District Judge Ben Jones has ruled that Governor Jindal's Act 1 of 2012 violates a teacher's constitutional rights in two important ways according to the Monroe News Star account.

My congratulations to the Louisiana Association of Educators and LAE attorney Brian Blackwell for this important victory for teachers. Much credit should go to Judge Jones who refused to allow a teacher tenure hearing to be held in a "Knagaroo Court". Act 1 had set up a new procedure for teacher tenure hearings where two of the three hearing officers were to be selected by the school system superintendent and the school principal. These of course would be the persons that had already decided to dismiss the teacher. The judge said it would be "dumb" to consider this a fair hearing.
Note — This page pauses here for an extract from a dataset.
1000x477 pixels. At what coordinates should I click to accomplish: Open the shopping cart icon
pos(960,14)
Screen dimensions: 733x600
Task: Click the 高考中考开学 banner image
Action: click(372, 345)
In addition, Judge Jones ruled that a provision in Act 1 that would have limited judicial review of a tenured teacher's dismissal was in violation of a teacher's property rights under the US Constitution. This decision along with an earlier decision ruling Act 1 unconstitutional shows that our state judges believe that the teaching profession should get much more respect than was afforded to them by the Governor and the Legislature.
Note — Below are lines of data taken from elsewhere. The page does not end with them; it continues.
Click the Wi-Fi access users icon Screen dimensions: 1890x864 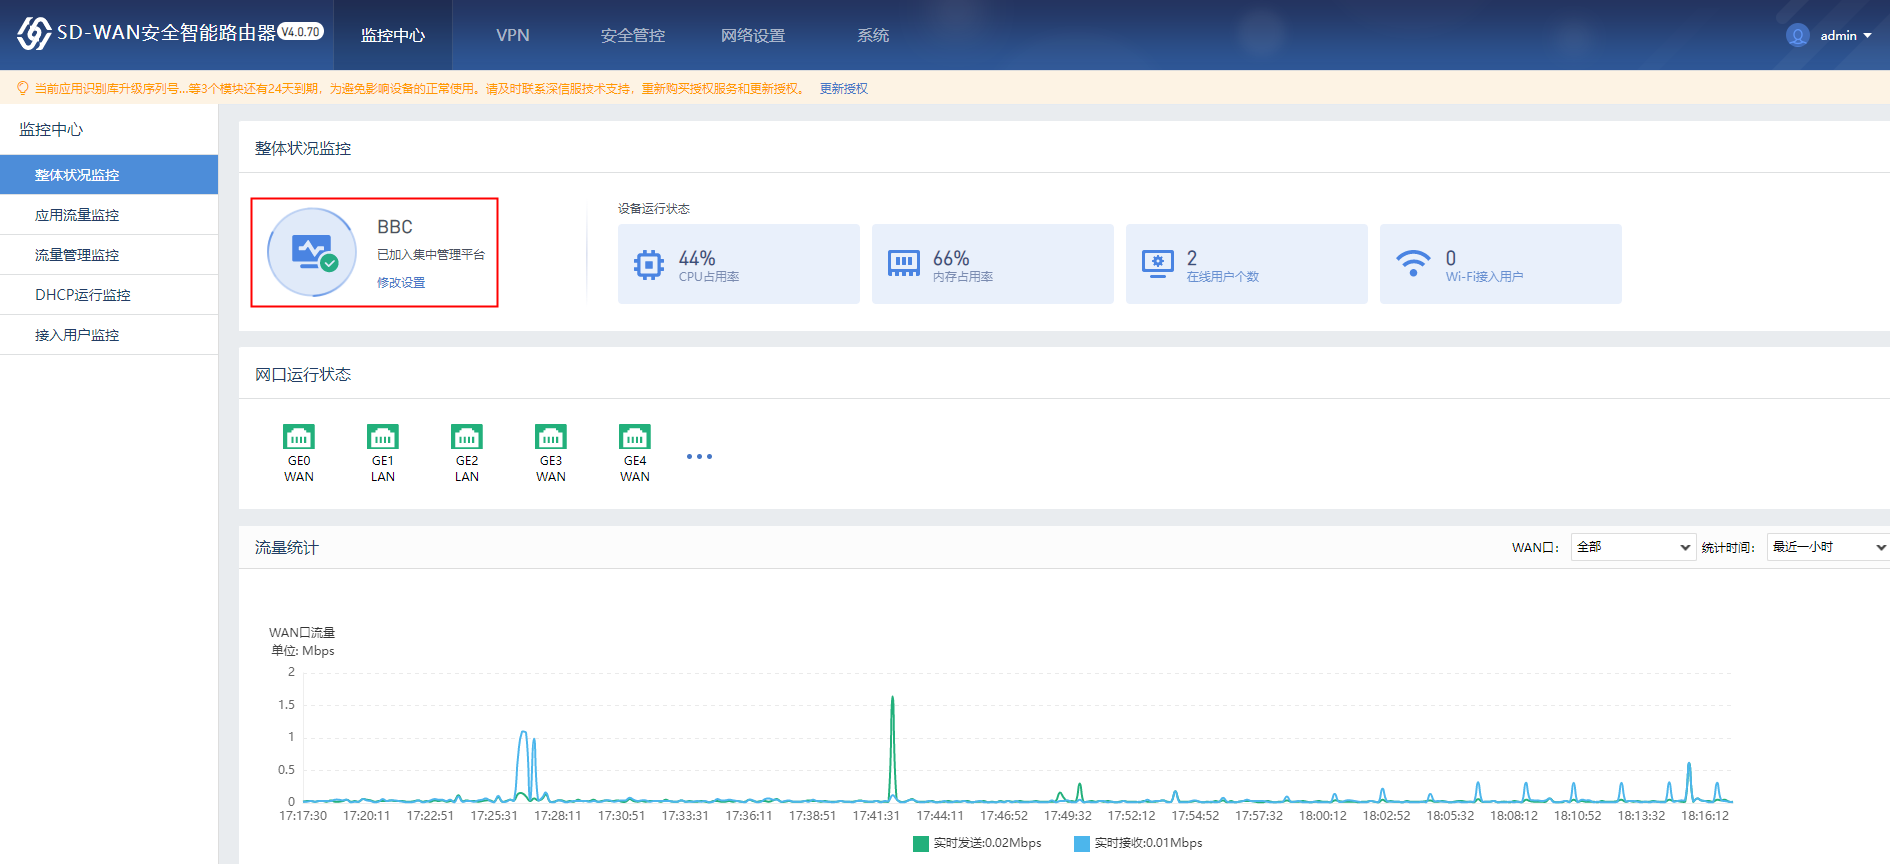point(1413,264)
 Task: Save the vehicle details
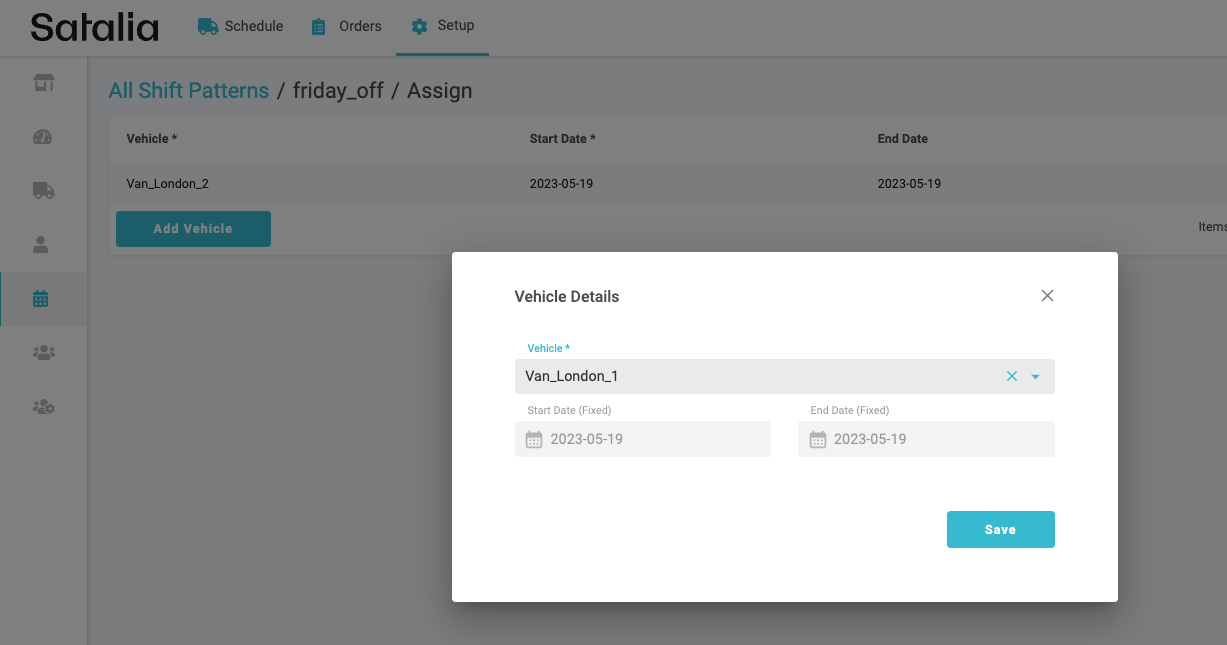[x=1000, y=530]
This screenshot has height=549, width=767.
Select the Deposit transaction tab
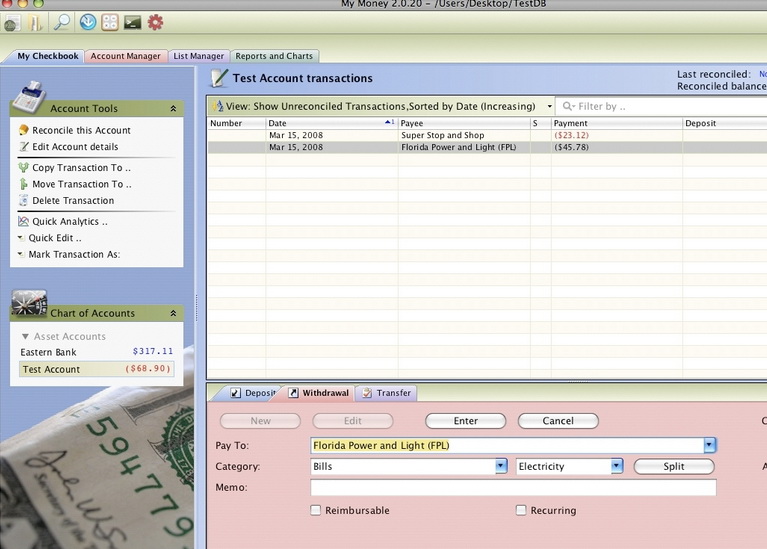[253, 393]
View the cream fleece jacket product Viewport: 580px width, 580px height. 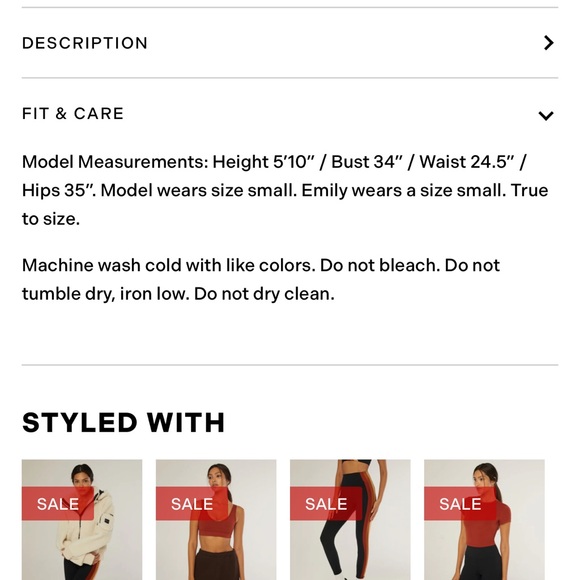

Jindal has now spent millions of our tax dollars on private lawyers defending the ill conceived ALEC legislation that was designed to reduce the employment status of a teacher to that of a teenage grocery store clerk. But the courts have found him to be wrong in almost all cases.
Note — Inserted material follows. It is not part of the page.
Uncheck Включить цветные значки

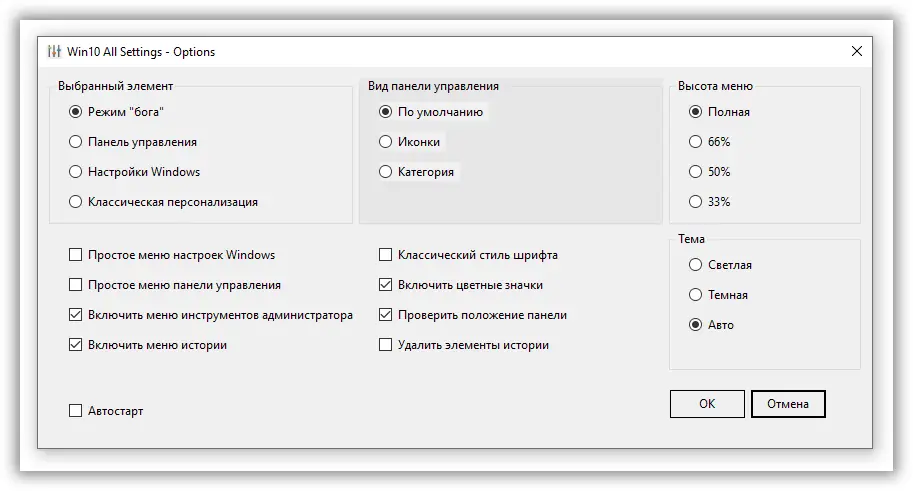coord(386,285)
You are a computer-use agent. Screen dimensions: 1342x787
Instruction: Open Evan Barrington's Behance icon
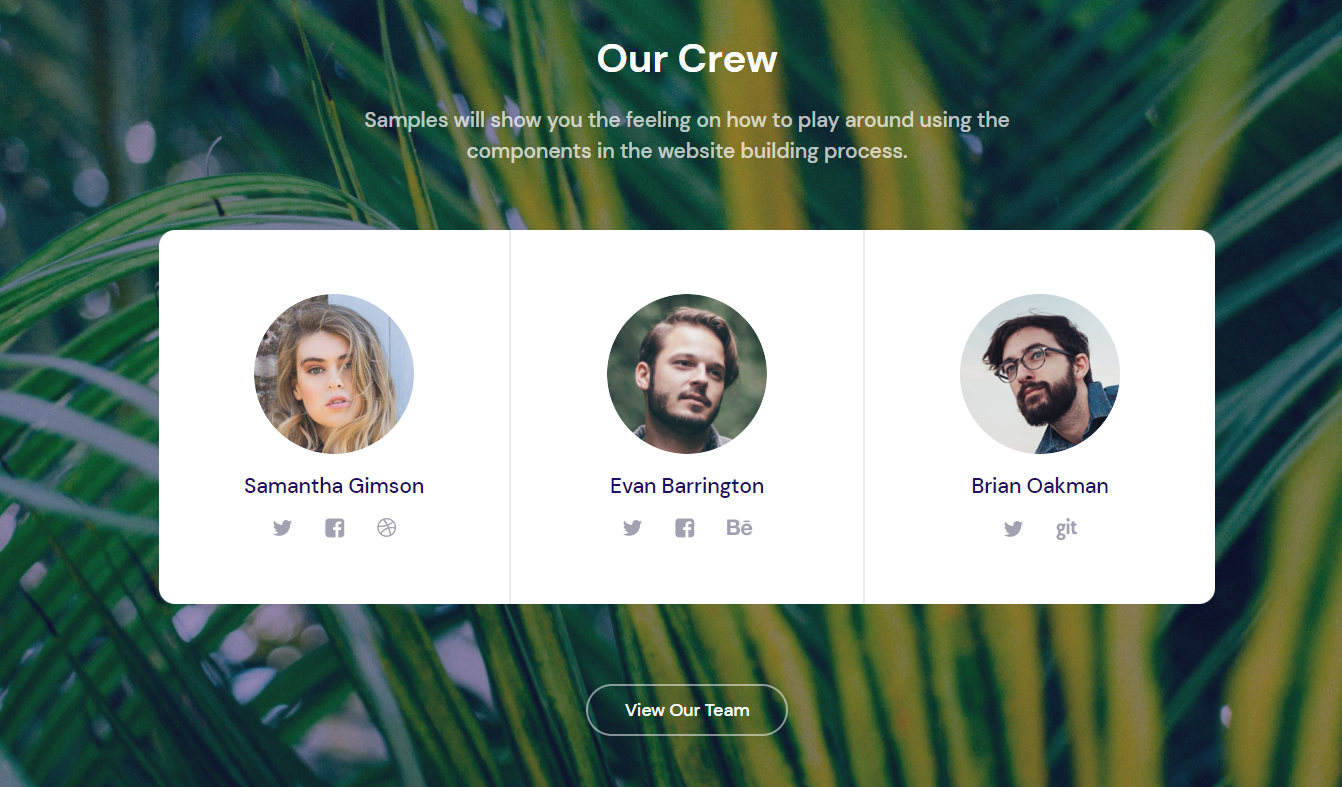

My opinion is that Governor Jindal's ramming through Act 1 and Act 2 in the 2012 legislative session, while thousands of concerned teachers were locked out of the state capitol will go down in history as one of the most viscous attacks on teachers in Louisiana history. A few legislators including John Bel Edwards warned at the time that much of the legislation was unconstitutional and violated teacher rights. But Jindal and his puppets in the legislature were determined to make teachers the scapegoats for all the alleged shortcomings of our education system. There was never consideration of the fact that parents should bear much of the responsibility for their child's performance in school. But of course parents are voters and Jindal's relentless pursuit of higher office dictates that he should never require that parents and voters be accountable. Nor is Jindal concerned that the amateur educators he has appointed (White and his TFA buddies) to make all the major decisions on education in Louisiana have made blunder after blunder in their headlong efforts to privatize education and de-professionalize teaching.

Teachers should never give up the fight for their profession!